TEXT PASSAGE
^^^^^^^^^^^^^^^^
The LORD passed before him and proclaimed, “The LORD, the LORD, a God merciful and gracious, slow to anger, and abounding in steadfast love and faithfulness, keeping steadfast love for thousands, forgiving iniquity and transgression and sin, but who will by no means clear the guilty, visiting the iniquity of the fathers on the children and the children’s children, to the third and the fourth generation.” (Exodus 34:6–7, ESV)

 

God forgives sin, and expects us to do the same. “Forgive us as we forgive those who trespass against us” (Matthew 6:2). Colossians 2:13-14 says that God has forgiven all our trespasses in Christ, cancelling the record of debt that stood against us. For those who enter into the new covenant, God will be merciful toward our iniquities, and will remember sins no more (Jeremiah 31:31-34).

 

Sin is lawlessness or iniquity (1 John 3:4). It creates a debt against us. It’s like causing damage to someone as in an auto accident or having your bull gore someone else’s (Exodus 21:28-36). It’s not hurting someone’s feelings, though hurt feelings might be a part. It’s not violating what someone else thinks is right or wrong. Sin goes against the life and love of God. We always incur a debt to God for sin, and we owe people we sin against too. Sometimes the sin is private or internal, meaning no other people were harmed (sin always hurts), but we still owe a debt to God. Forgiveness comes when we confess that we’ve sinned and repent or change direction away from the sin and towards righteous behavior God expects from us.
^^^^^^^^^^^^^^^^
Records for locating displayed items:
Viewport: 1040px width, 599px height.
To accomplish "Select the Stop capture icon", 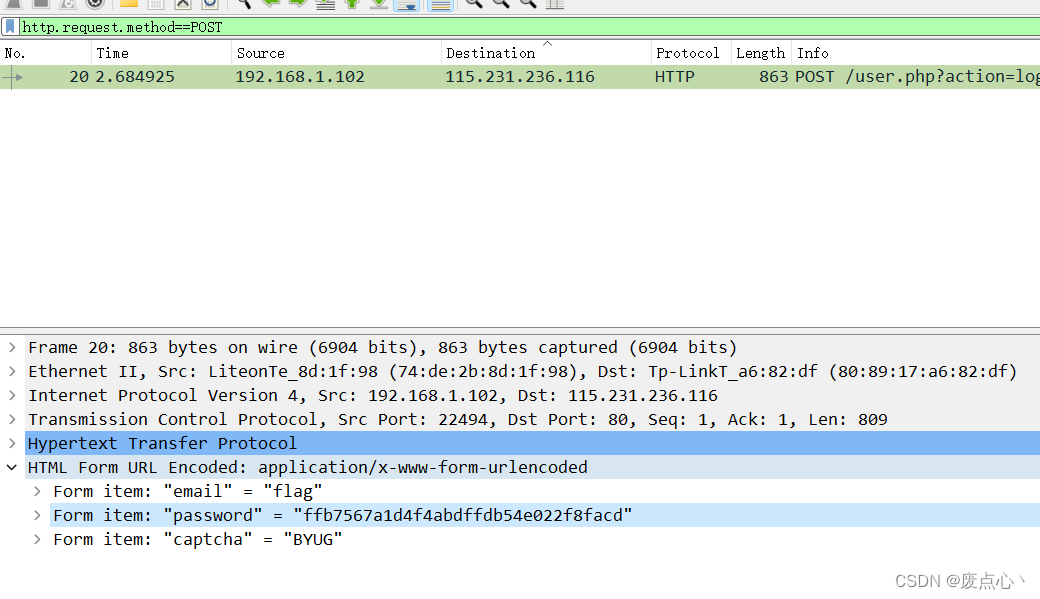I will [40, 5].
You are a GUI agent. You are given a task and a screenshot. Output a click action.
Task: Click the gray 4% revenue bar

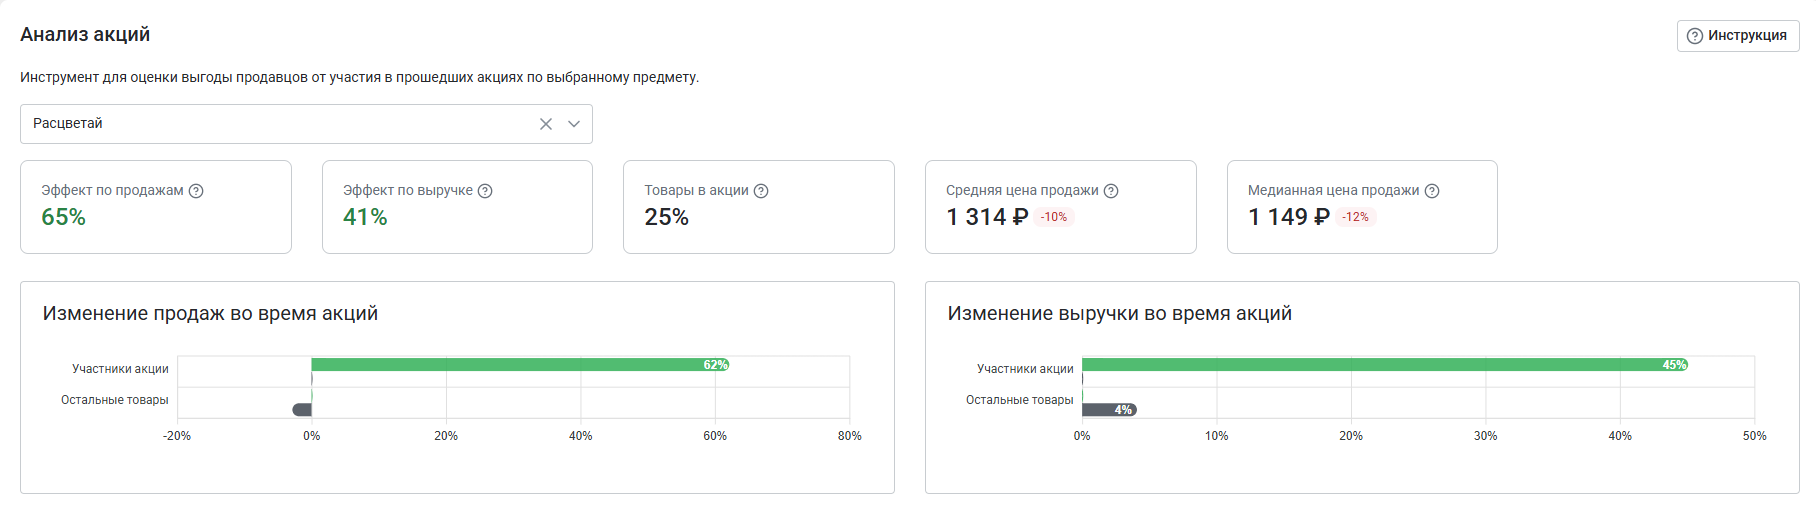(x=1109, y=410)
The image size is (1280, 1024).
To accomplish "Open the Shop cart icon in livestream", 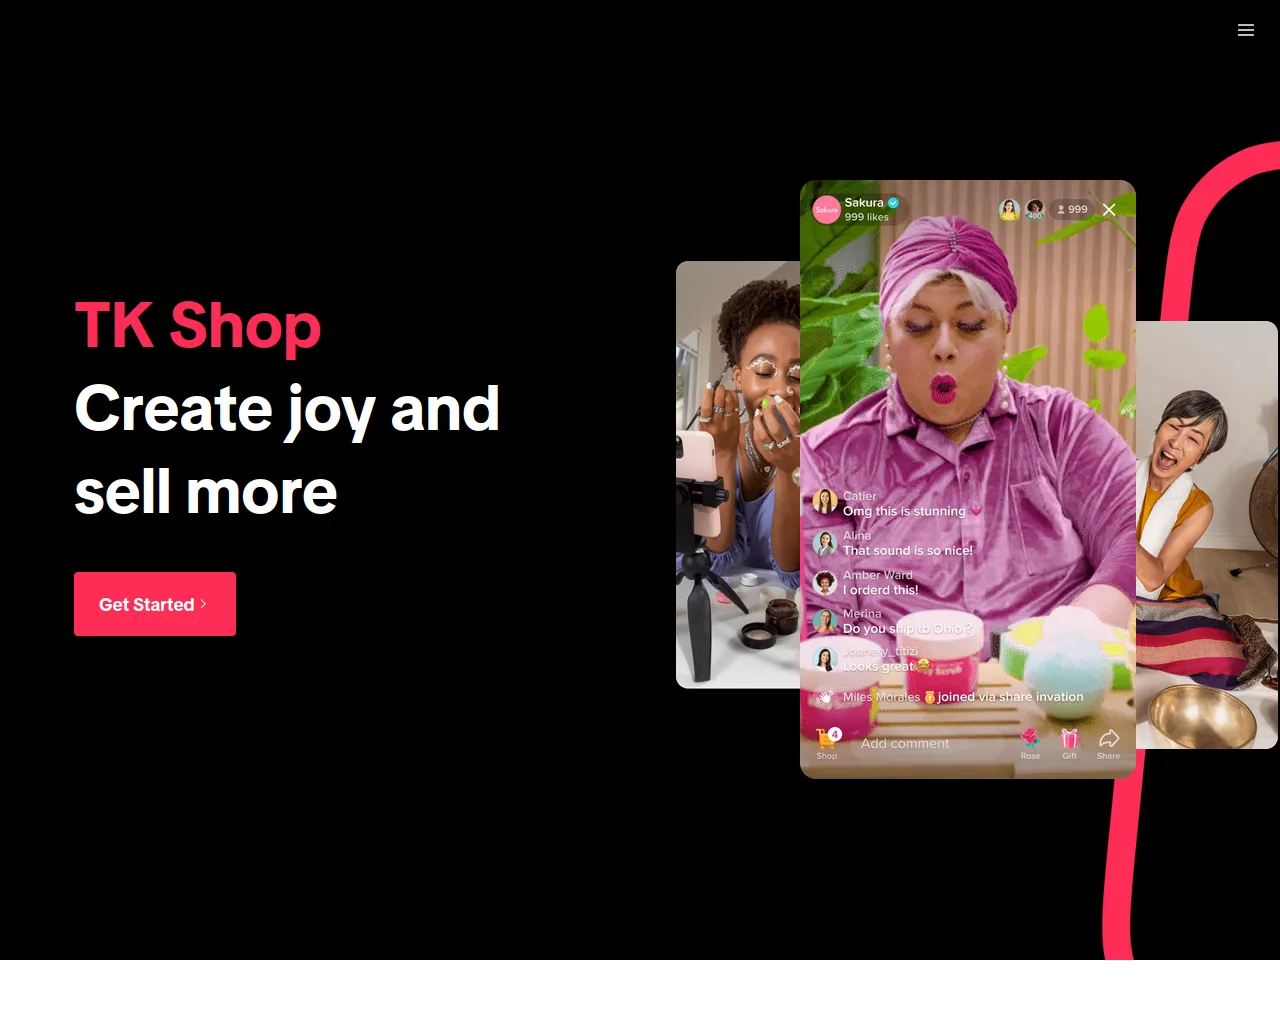I will point(828,739).
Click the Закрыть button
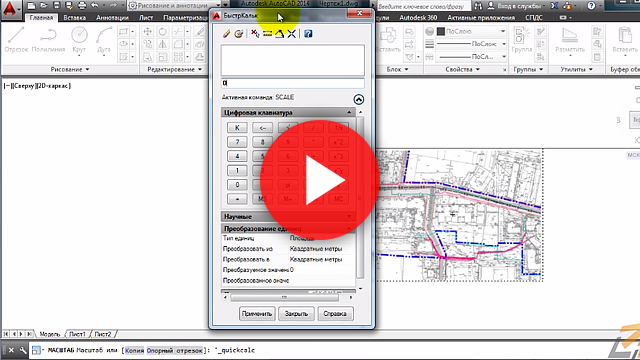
^^^^^^^^^^^^^^^^
WRITTEN EXERCISE A
In the passage on sin and forgiveness, why does a private or internal sin that harms no other person still leave a debt? Answer in one to three sentences.
WRITTEN EXERCISE B
Proceed with the passage on sin and forgiveness, starting after its last sentence.

FINAL RESULT A
Sin goes against the life and love of God, so a debt to God is always incurred, even when no other people were harmed.

FINAL RESULT B
We see some examples of forgiveness in the monetary sense in the laws of the Sabbath year (Deuteronomy 15 “you shall grant a release…every creditor to his neighbor”), collateral (Deuteronomy 24:10) and the above mentioned ox. These laws help illustrate for us the concepts of forgiveness and restitution.

 

My take on forgiveness then is to dismiss the debt. When someone has sinned against me, I forgive when I relinquish my claim to payment. In other words, forgiveness means I am not owed anything. When I think of the debt again, I have to remember that the person doesn’t owe me anything. I can only dismiss the debt against me, however. I cannot dismiss the debt that others might have with each other, nor can I dismiss any debt for others that is owed to God. Only Jesus can do that, and only on the basis of believing in Him. Believing doesn’t mean just to acknowledge His existence. It means to abide in His Word, trusting and obeying in all things, especially in forgiveness.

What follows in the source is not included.